Sistem Reproduksi Coelenterata

Coelenterata adalah filum yang mengandung lebih dari 9.000 spesies hanya ditemukan di lingkungan perairan dan sebagian besar laut. Semua coelenterata memiliki bentuk tubuh simetri radial. Ada dua bentuk utama tubuh Coelenterata – antara polip dan medusa. Anemon laut dan karang memiliki bentuk polip, sedangkan pada ubur-ubur adalah medusa yang khas. Ketika Anda melihat mereka, Anda dapat melihat bahwa bentuk tubuh ini adalah sama kecuali salah satunya tampak terbalik terbalik.

Coelenterata diklasifikasikan menjadi empat kelompok utama: non-bergerak (sesil) Anthozoa (anemon laut, karang, pena laut); Cubozoa (ubur-ubur kotak), kolam Scyphozoa (ubur-ubur), dan Hydrozoa, kelompok yang luas yang mencakup semua coelenterata air tawar sebagai serta berbagai bentuk laut. Ada sekitar 10, 000 spesies Coelenterata.

Coelenterata memiliki organ-organ seperti hati atau paru-paru. Mereka memiliki rongga internal yang digunakan untuk respirasi dan rongga gastrovaskular (sebuah “perut”) dengan mulut tetapi mereka tidak memiliki anus. Mereka memiliki dinding tubuh yang terbuat dari dua lapis (ektoderm dan endoderm) yang dipisahkan oleh lapisan seperti jelly yang disebut dengan mesoglea. Fungsi penting lainnya seperti respirasi dan ekskresi terjadi melalui difusi.

Cnidaria bereproduksi secara aseksual dan seksual. Reproduksi secara aseksual dengan pembentukan tunas. Tunas dibentuk oleh Cnidaria yang berbentuk polip, dan tumbuh di dekat kaki polip. Cnidaria memiliki daya regenerasi yang tinggi. Bila seekor Hydra dipotong menjadi dua, maka masing-masing akan melengkapi bagian tubuhnya yang hilang, sehingga akan didapatkan dua individu baru.

Reproduksi secara seksual pada umumnya dilakukan oleh Cnidaria berbentuk medusa dengan cara membentuk sel gamet jantan atau betina. Hydra merupakan polip yang dapat bereproduksi secara seksual dengan cara membentuk sel-sel gamet pada kondisi lingkungan yang buruk. Zigot yang dihasilkannya tetap resisten dan dorman sampai kondisi lingkungan membaik.

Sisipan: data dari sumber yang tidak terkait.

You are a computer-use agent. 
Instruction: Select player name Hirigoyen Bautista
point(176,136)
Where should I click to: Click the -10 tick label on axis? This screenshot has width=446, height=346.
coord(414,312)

Cnidaria ada yang diesis dan ada pula yang hermafrodit. Reproduksi secara aseksual pada stadium polip dan reproduksi secara seksual pada tahap medusa dapat terjadi secara bergantian, disebut metagenesis. Baik polip maupun medusa semuanya memiliki kromosom yang diploid (2n). Fertilisasi dapat terjadi secara eksternal di air atau secara internal di manubrium atau gonad.

Reproduksi Ubur-ubur

Ubur-ubur memiliki siklus reproduksi khusus. Ubur-ubur tidak memiliki sistem tubuh khusus untuk reproduksi. Ubur-ubur jantan melepaskan sperma dalam air. Betina membawa telurnya di mulutnya atau perut. Ketika sperma yang dilepaskan di dalam air bersinggungan dengan telur betina, mereka dapat dibuahi. Pada tahap embrio, telur yang dibuahi tersebut disimpan dalam kantong mengerami sepanjang lengan mulut dari betina atau di perutnya. Setelah tahap embrio berakhir, larva bisa berubah menjadi planulae kecil yang berenang bebas dan mereka melepaskan diri dari tubuh ibu mereka. Pada tahap ini, mereka mulai tenggelam menjelang akhir dalam laut sampai mereka menempel pada permukaan yang keras dan tahap berikutnya dalam siklus reproduksi mereka dimulai.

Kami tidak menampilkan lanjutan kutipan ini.